How to Prevent UTI – 8 Ways You Can!

How to Prevent UTI

Urinary Tract Infections (UTIs) are a common occurrence, especially among people with vaginas. However, with conscientious hygiene practices and lifestyle adaptations, it’s possible to significantly lower the risk of contracting one. This article presents an in-depth guide on how to prevent UTI, offering practical and effective strategies that can be integrated into daily routines.

Understanding UTIs

A UTI is an infection that affects the urinary system, specifically the lower urinary tract comprising of the bladder and urethra. The most common symptom is a constant urge to urinate, accompanied by a burning sensation during urination and cloudy urine.

The primary culprit behind UTIs is the E.coli bacteria, commonly found around the anus. People with vaginas are more susceptible to UTIs due to the shorter length of their urethra, allowing bacteria to reach the bladder more easily.

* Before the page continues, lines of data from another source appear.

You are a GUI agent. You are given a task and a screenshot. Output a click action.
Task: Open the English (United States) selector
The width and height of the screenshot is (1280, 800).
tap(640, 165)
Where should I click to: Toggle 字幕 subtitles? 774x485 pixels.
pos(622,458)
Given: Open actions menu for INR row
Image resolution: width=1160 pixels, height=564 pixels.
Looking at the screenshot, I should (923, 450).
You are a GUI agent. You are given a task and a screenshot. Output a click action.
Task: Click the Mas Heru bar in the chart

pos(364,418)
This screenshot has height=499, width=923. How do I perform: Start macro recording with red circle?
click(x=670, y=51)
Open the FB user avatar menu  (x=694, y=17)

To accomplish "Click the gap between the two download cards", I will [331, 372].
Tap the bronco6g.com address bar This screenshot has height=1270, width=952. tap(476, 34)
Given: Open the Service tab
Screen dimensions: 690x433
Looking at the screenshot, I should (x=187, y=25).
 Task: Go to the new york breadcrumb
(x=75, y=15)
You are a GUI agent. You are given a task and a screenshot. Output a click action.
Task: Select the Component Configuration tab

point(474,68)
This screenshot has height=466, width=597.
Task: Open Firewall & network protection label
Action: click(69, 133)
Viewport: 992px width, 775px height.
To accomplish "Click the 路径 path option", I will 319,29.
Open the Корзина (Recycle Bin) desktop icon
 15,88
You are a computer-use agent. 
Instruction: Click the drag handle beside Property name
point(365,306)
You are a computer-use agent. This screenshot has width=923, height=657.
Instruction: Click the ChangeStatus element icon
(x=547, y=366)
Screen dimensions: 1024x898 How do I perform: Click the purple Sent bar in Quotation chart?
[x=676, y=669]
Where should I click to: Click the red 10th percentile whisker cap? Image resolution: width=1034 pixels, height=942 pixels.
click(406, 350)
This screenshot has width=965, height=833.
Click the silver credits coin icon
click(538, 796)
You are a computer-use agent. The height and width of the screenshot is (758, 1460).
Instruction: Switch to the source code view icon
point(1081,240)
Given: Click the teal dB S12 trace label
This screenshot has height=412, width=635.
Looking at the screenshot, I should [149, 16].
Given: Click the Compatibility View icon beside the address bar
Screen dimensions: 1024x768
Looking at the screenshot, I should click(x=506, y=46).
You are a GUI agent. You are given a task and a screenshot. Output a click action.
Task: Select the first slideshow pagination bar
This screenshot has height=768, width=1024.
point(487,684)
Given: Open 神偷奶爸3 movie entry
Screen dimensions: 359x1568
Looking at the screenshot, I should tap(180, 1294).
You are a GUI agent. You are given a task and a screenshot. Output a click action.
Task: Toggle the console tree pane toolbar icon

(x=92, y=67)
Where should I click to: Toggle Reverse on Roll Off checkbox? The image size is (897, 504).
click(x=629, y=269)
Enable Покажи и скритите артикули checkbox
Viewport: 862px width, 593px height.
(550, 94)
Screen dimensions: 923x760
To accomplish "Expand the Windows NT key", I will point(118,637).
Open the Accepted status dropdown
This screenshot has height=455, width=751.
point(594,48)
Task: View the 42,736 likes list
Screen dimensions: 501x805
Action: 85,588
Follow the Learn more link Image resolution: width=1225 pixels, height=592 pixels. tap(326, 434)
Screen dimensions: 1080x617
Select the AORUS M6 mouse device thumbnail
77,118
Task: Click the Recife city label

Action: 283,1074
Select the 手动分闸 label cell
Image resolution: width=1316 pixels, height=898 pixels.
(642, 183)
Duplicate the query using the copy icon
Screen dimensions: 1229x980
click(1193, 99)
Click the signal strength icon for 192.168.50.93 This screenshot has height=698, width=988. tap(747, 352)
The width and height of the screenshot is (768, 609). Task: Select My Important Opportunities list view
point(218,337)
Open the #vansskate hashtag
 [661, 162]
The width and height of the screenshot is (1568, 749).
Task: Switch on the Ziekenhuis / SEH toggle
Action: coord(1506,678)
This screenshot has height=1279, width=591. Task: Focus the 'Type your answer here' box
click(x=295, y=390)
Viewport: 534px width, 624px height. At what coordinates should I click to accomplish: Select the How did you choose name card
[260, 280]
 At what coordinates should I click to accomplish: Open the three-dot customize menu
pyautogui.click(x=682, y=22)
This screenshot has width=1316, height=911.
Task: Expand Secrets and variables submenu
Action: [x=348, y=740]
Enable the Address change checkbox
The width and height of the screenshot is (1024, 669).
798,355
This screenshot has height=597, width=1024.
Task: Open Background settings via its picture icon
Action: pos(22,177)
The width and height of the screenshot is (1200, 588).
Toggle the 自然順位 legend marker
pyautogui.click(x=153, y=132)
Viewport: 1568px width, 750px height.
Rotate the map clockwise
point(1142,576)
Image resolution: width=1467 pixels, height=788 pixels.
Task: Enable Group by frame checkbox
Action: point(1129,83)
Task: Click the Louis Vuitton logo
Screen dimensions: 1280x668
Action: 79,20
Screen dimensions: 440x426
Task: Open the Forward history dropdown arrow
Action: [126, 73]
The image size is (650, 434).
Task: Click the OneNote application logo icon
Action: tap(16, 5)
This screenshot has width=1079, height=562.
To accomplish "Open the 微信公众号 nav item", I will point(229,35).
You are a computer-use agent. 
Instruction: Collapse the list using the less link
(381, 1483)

While UTIs can’t be completely evaded, their frequency can be significantly reduced with the right preventive measures.

Adopting Proper Hygiene

Wiping Technique

The rectum is a significant source of E.coli; hence it’s crucial to wipe the genitals from front to back after using the restroom. This practice reduces the chance of transferring E.coli from the anus to the urethra. This is particularly important during bouts of diarrhea, which may increase the chance of E.coli spreading to the urethra.

Frequency of Urination

Resisting the urge to urinate can encourage bacterial growth, making it essential to heed nature’s call promptly. Experts recommend not waiting more than 3 to 4 hours to urinate and ensuring complete emptying of the bladder each time. This frequency should be increased during pregnancy, as the condition puts individuals at a heightened risk of UTIs.

Pre and Post-Coital Urination

Sexual activity escalates the chances of contracting a UTI due to the potential transfer of bacteria into the urethra. A simple solution can be urination before and after sexual activity to flush out potential UTI-causing bacteria. Additionally, a gentle genital wash before sex can further reduce the risk.

Fluid Intake

Maintaining hydration is key in UTI prevention. A well-hydrated system ensures frequent urination, which aids in flushing out bacteria from the urinary tract.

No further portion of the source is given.